# Exercise objective
Reproduce the records without their pictures, keeping every word as it is.

Collected data
═══

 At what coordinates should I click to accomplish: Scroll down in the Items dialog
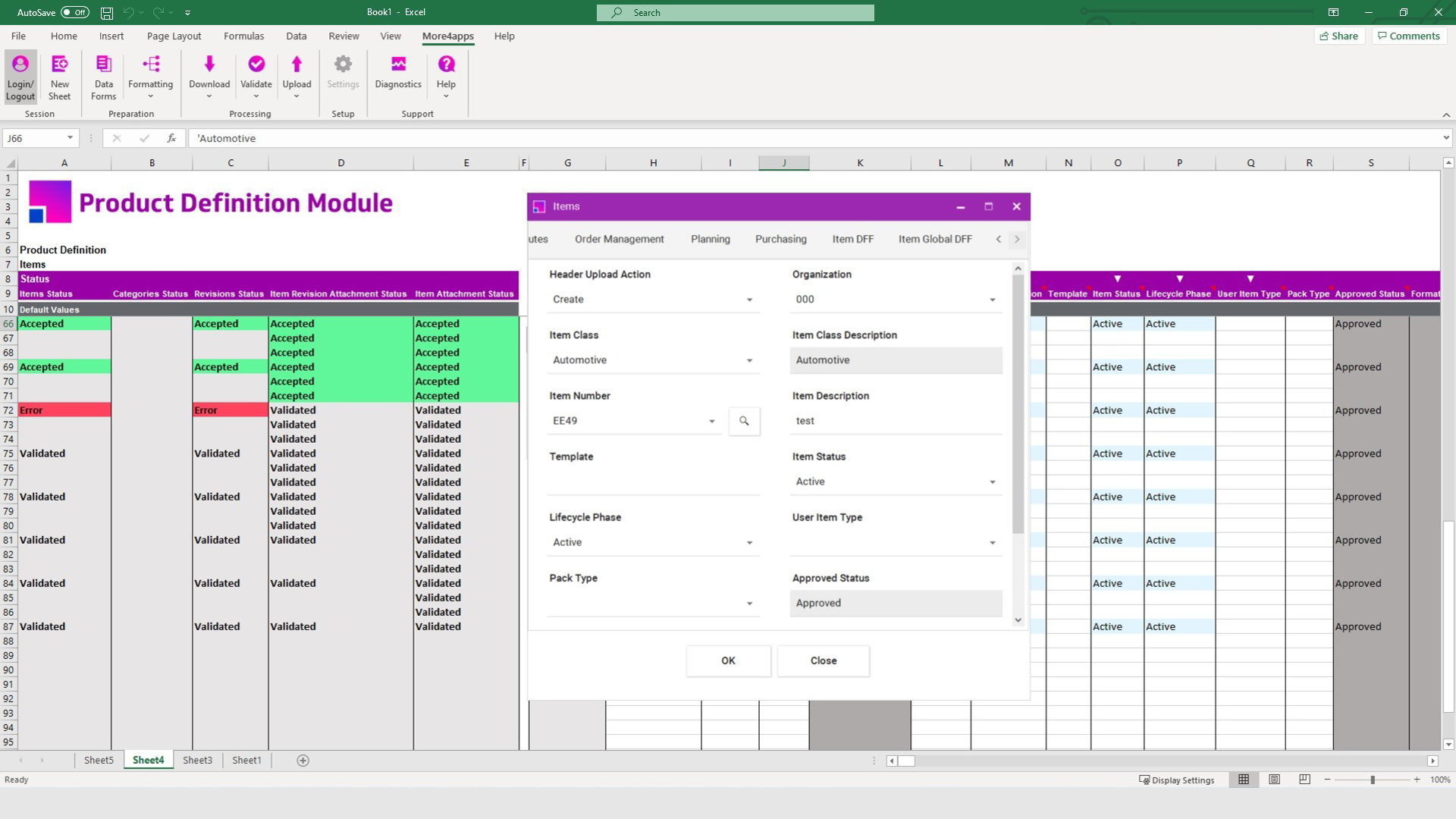coord(1018,620)

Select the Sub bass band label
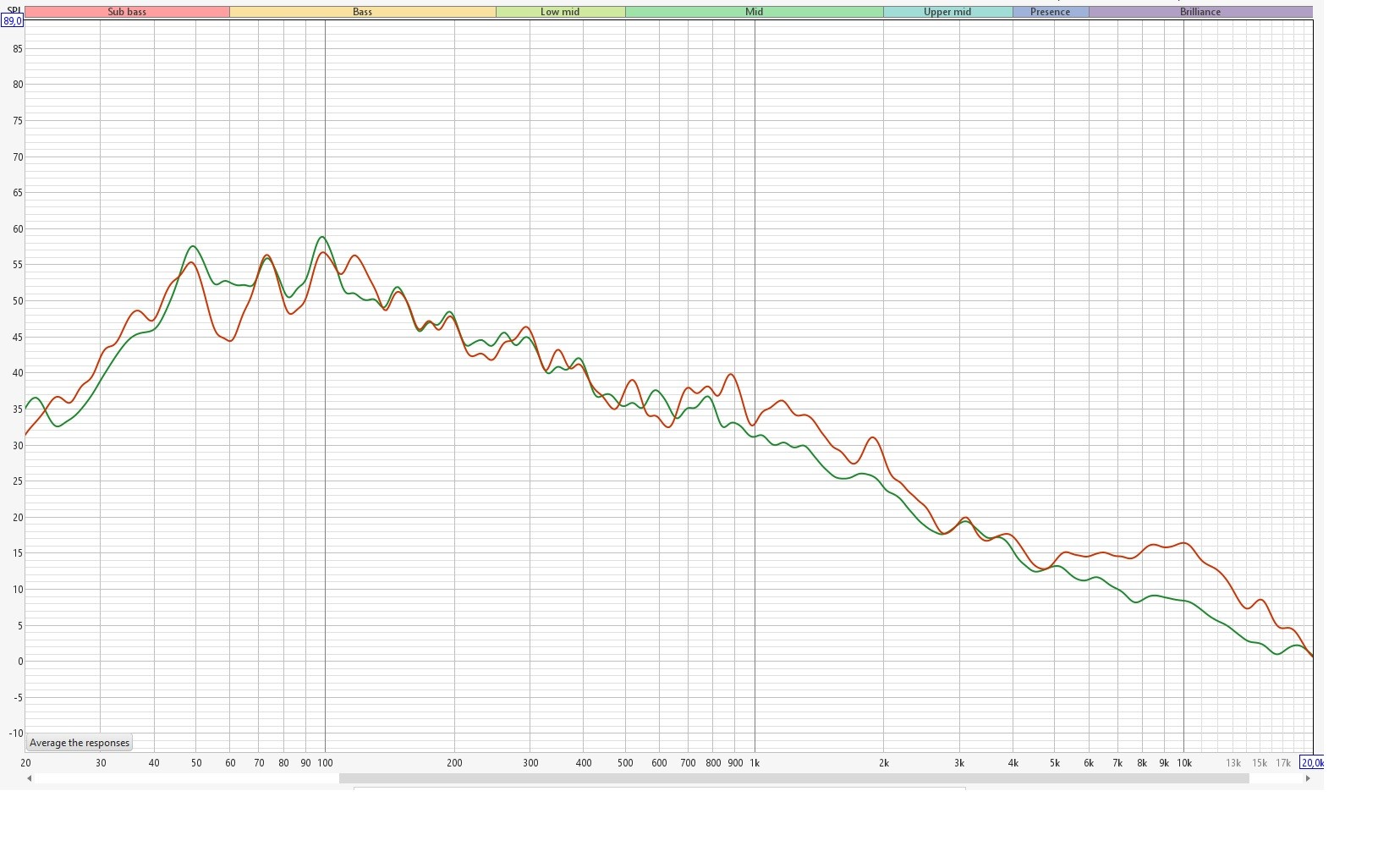pos(127,12)
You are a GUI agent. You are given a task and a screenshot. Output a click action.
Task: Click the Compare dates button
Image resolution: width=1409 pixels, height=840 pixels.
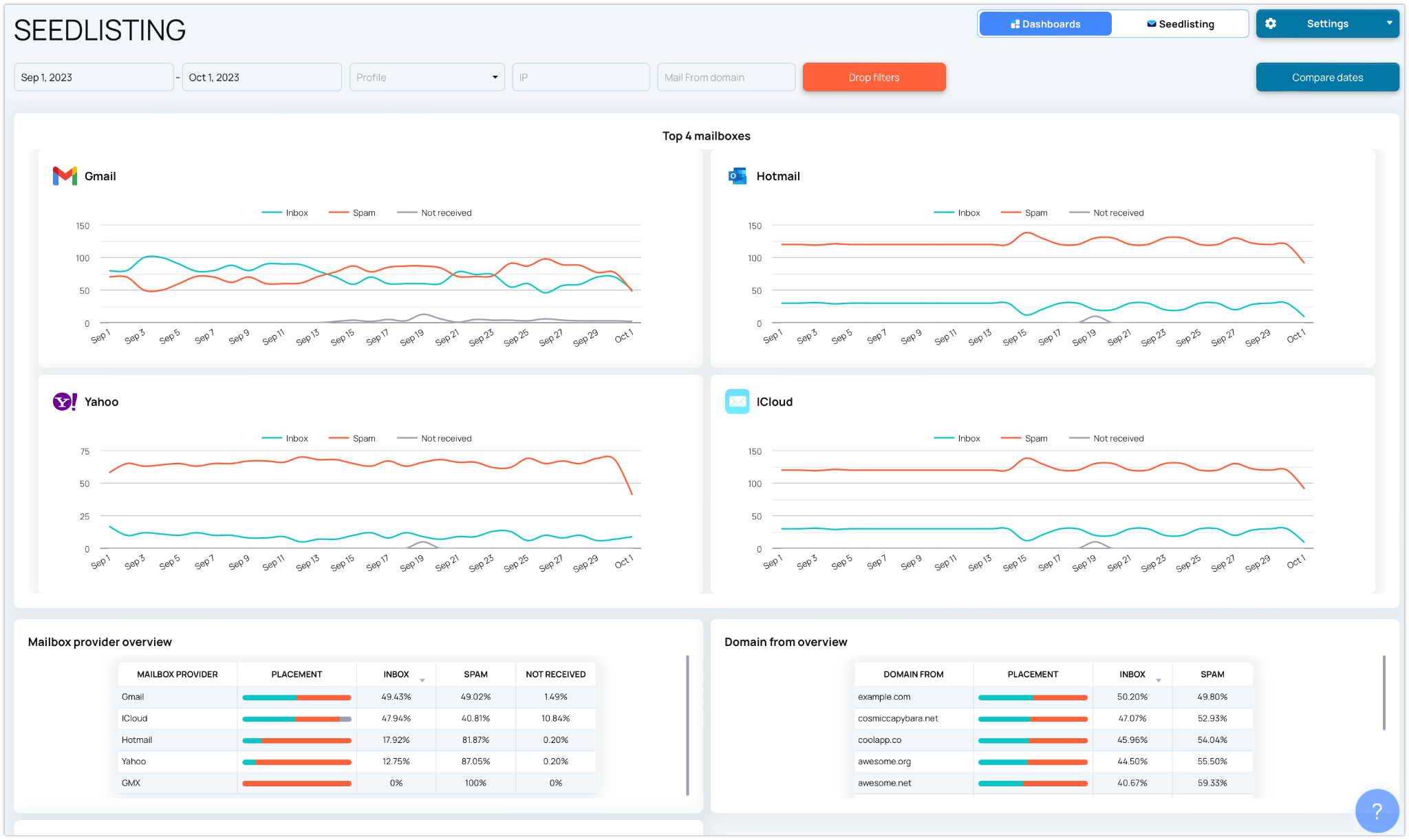1327,77
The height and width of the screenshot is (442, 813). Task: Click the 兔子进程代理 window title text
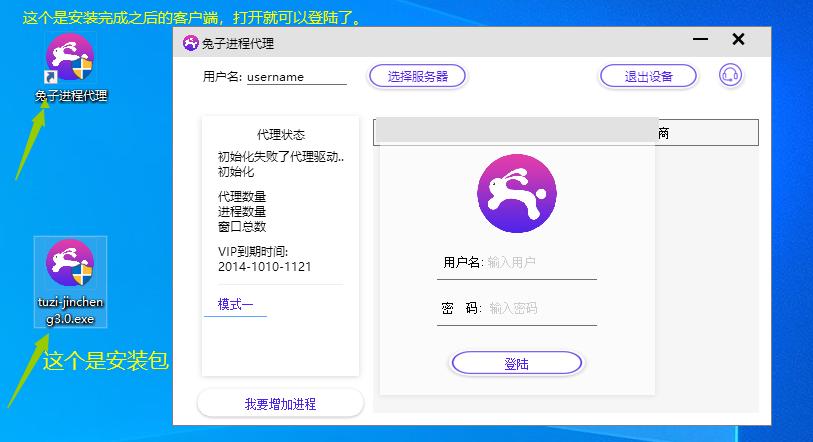238,43
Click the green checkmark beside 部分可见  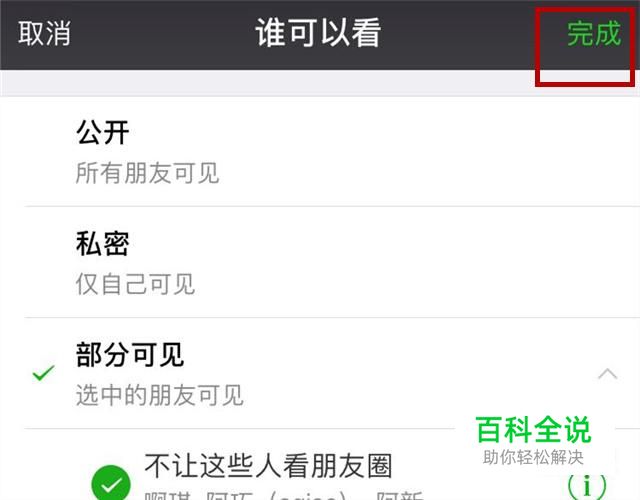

═══

# Final answer
 At what coordinates should I click to accomplish: Scroll down in the Items dialog
coord(1018,620)

Select the Sub bass band label
pos(127,12)
You are a GUI agent. You are given a task and a screenshot. Output a click action.
Task: Click the Compare dates button
Image resolution: width=1409 pixels, height=840 pixels.
1327,77
The height and width of the screenshot is (442, 813). Task: Click the 兔子进程代理 window title text
238,43
Click the green checkmark beside 部分可见  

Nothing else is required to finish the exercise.